Among disease related factors, combination therapy and poor glycaemic control were associated with higher TAS-26 scores. Poor glycaemic control was also related to the presence of alexithymia. Complex diabetes therapy protocols such as combination therapy with insulin, oral agents as well as diet, require a high level of compliance. This may cause anxiety and stress in the diabetic patients and sometimes even their families. Even more so, in individuals with alexithymic features who are less capable of taking care of themselves and prone to higher levels of perceived stress, which might impair their already blunted emotional perception and body awareness, leading to poor glycaemic control.15 Another feature of alexithymia is the inability to express emotions verbally which leads to suppressed emotions because of impaired affect regulation. It has been hypothesized that suppression of emotion might impair patients’ ability to manage their diabetes which, in turn, leads to a difficulty in regulating blood glucose levels.16 Accordingly, it has been claimed that alexithymic individuals may develop physical illnesses due to deregulated autonomic and neuro-endocrine systems caused by un-modulated emotions.8 The fact that alexithymia was associated with poor glycaemic control seems to support this hypothesis. However, due to the cross-sectional design of the present study, it is not possible to draw any conclusions on causality. Aslan and colleagues 17 have shown that poorly controlled type 2 diabetic patients had a significantly higher TAS-26 means score compared to patients with good metabolic control, which is supported by our results.
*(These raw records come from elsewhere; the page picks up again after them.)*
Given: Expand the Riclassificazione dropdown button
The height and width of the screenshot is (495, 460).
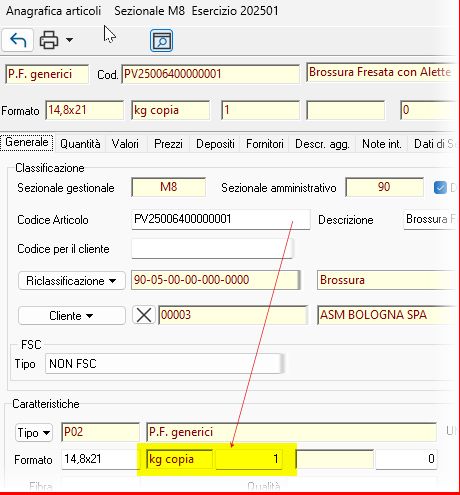Looking at the screenshot, I should (x=72, y=281).
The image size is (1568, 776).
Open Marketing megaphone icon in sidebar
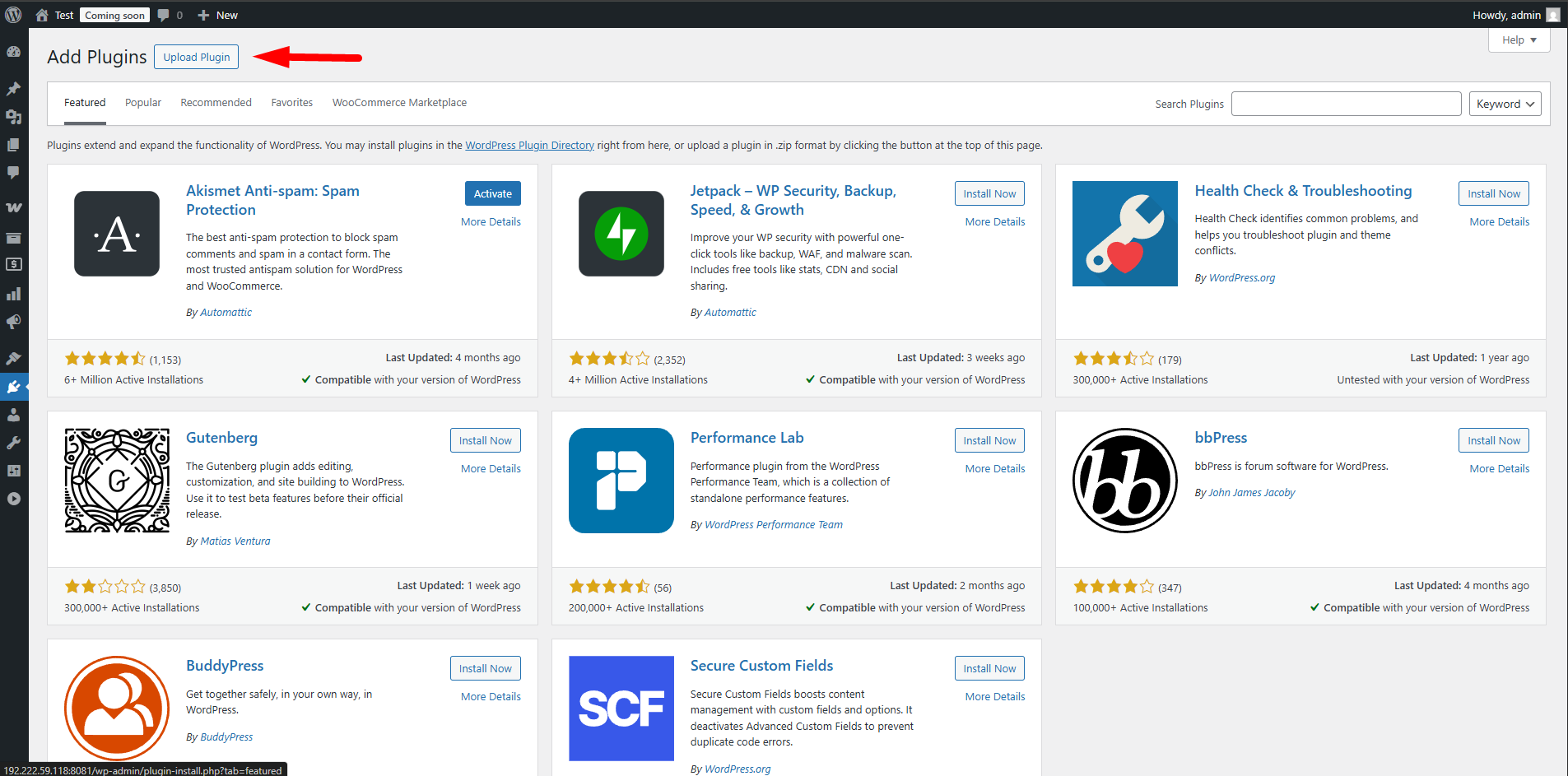14,322
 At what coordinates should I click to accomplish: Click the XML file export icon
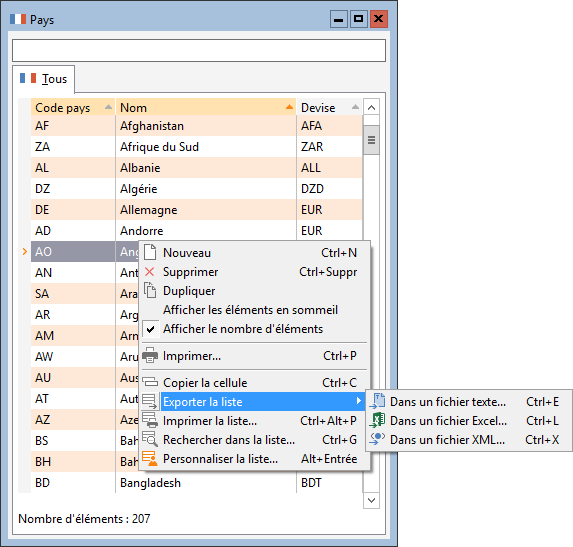point(377,439)
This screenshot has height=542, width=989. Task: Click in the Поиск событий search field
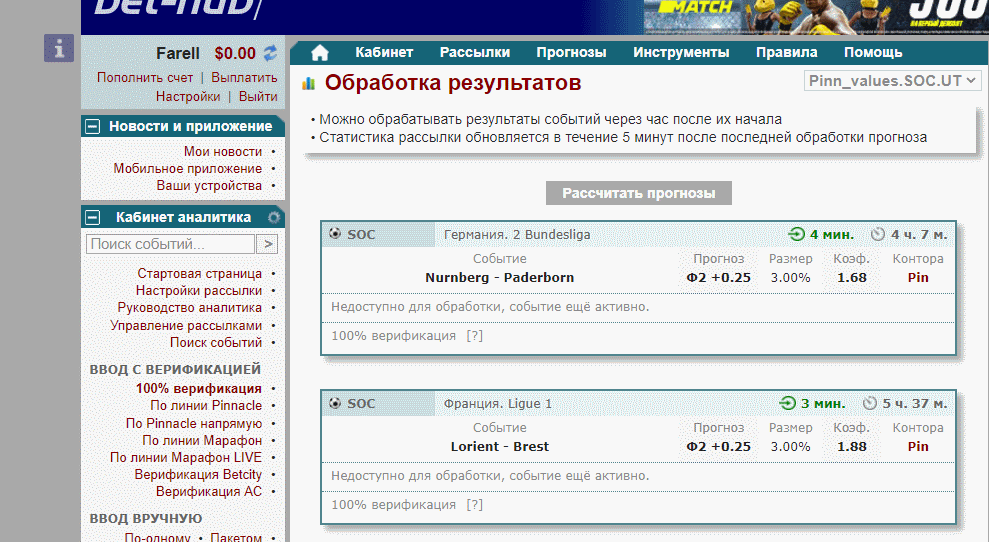[x=170, y=244]
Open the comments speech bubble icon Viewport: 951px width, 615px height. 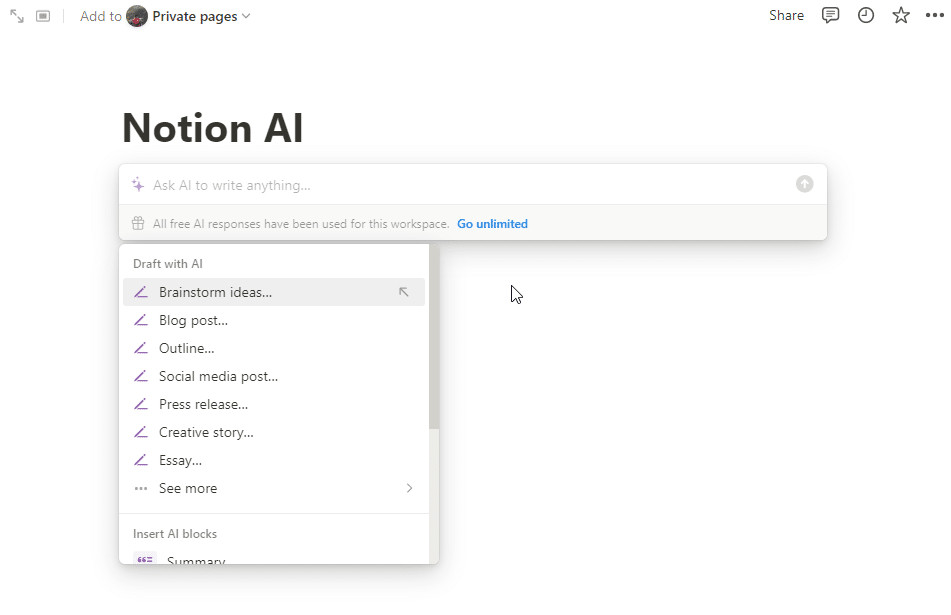tap(830, 15)

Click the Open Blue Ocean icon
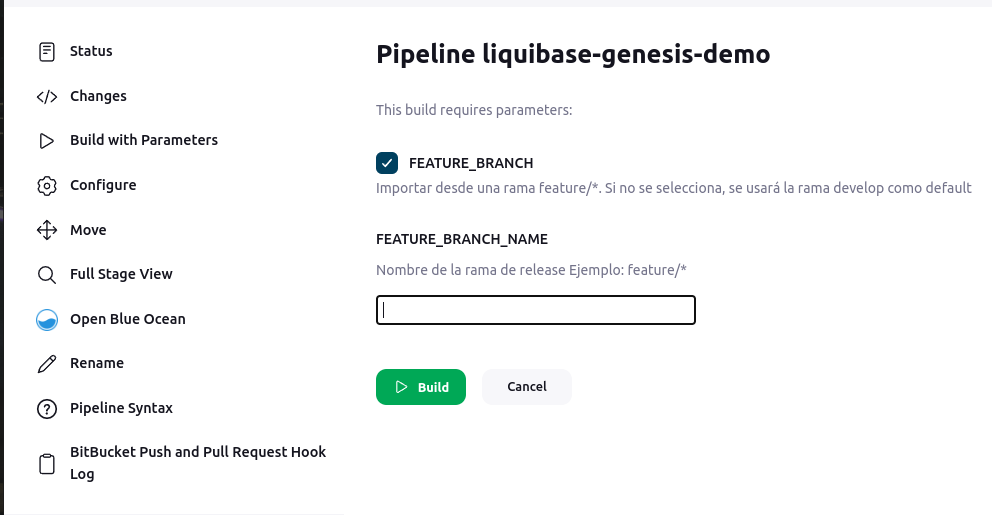click(47, 320)
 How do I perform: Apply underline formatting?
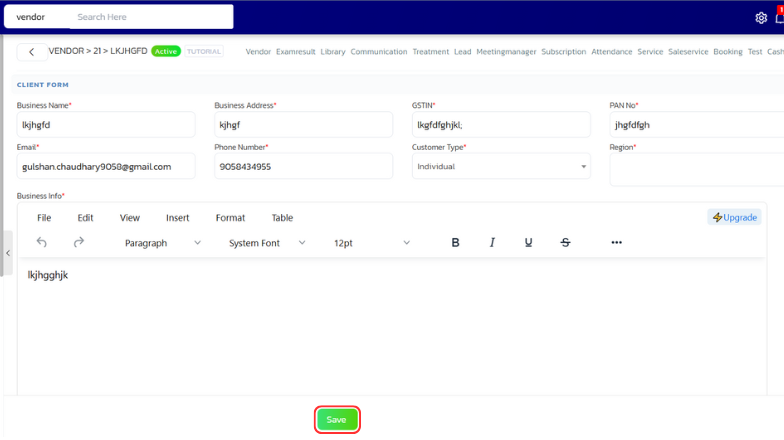[x=529, y=242]
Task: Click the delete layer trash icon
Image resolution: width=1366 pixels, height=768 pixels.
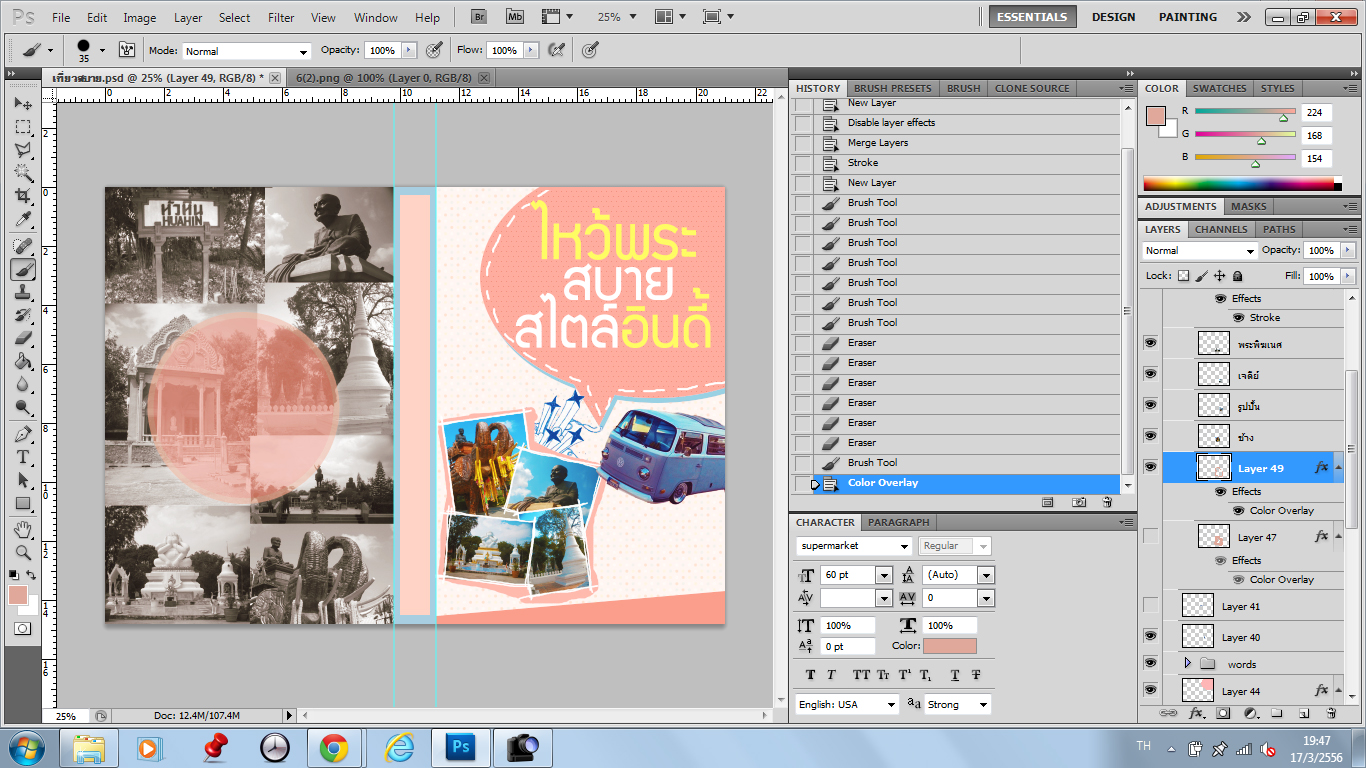Action: coord(1331,713)
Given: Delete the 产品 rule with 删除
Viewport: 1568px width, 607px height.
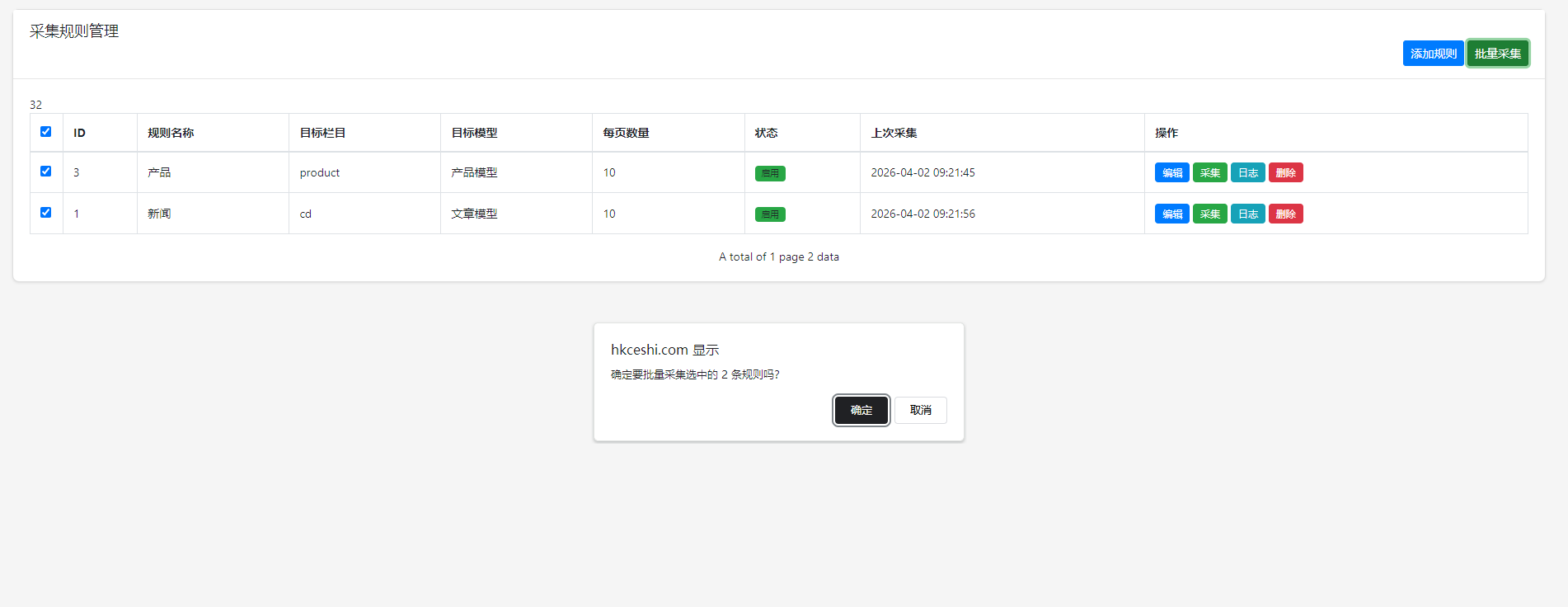Looking at the screenshot, I should [x=1285, y=172].
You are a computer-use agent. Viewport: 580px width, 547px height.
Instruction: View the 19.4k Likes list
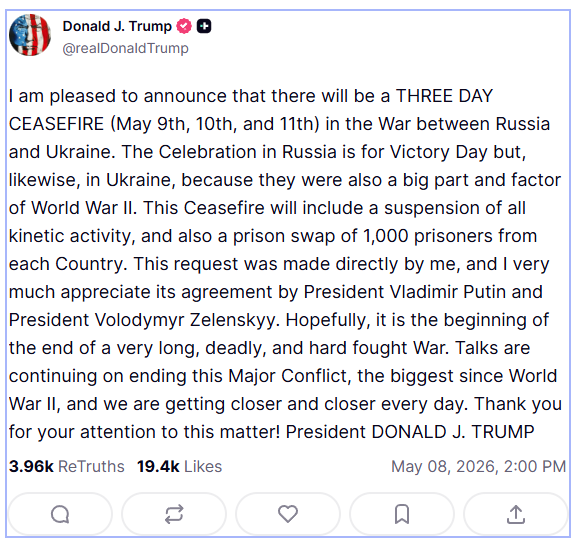(179, 466)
Friedman et al.14 surprisingly could not verify any relationship between glycaemic control and alexithymia in a type 1 diabetic study population, although the study group was under poor metabolic control (mean HbA1c level 8.6±1.7%). The results of the present study add to the understanding of alexithymia being generally associated with poor glucose control in diabetic individuals, reflected in the current medical literature.

 

Limitatations of the study

The cross-sectional design of this study does not allow for any conclusion on causality, which would be necessary to clearly identify the position of alexithymia in the aetiology of poor glycaemic control. Furthermore, limited sample size may have lead to false positive (positive association between female gender and TAS-26 scores) or false negative (no association between HbA1c as continuous or semi-quantitative variable and TAS-scores/alexithymia) results. The fact that no other psychometric tools were used as comparison/external validation for TAS-26 scores/alexithymia, especially with respect to results being biased by eventual co-existing depression, might be considered a cause for systematic bias. However, to prevent confounding of results by psychiatric (co-)morbidity, these conditions were explicitly applied as exclusion criteria to both, diabetic patients as well as control subjects.

 

Conclusions and clinical implications

The high prevalence of alexithymia among diabetic individuals is an indicator for its importance in the approach to diabetic patients. The fact that alexithymic features, as well as the presence of alexithymia seem to be related to glycaemic control might be of value in terms of risk stratification of the individual diabetic patient for developing diabetic complications. Prospective studies with larger sample sizes are required to gain further insight into the complex relationship of affect regulation and disease prognosis in diabetes mellitus.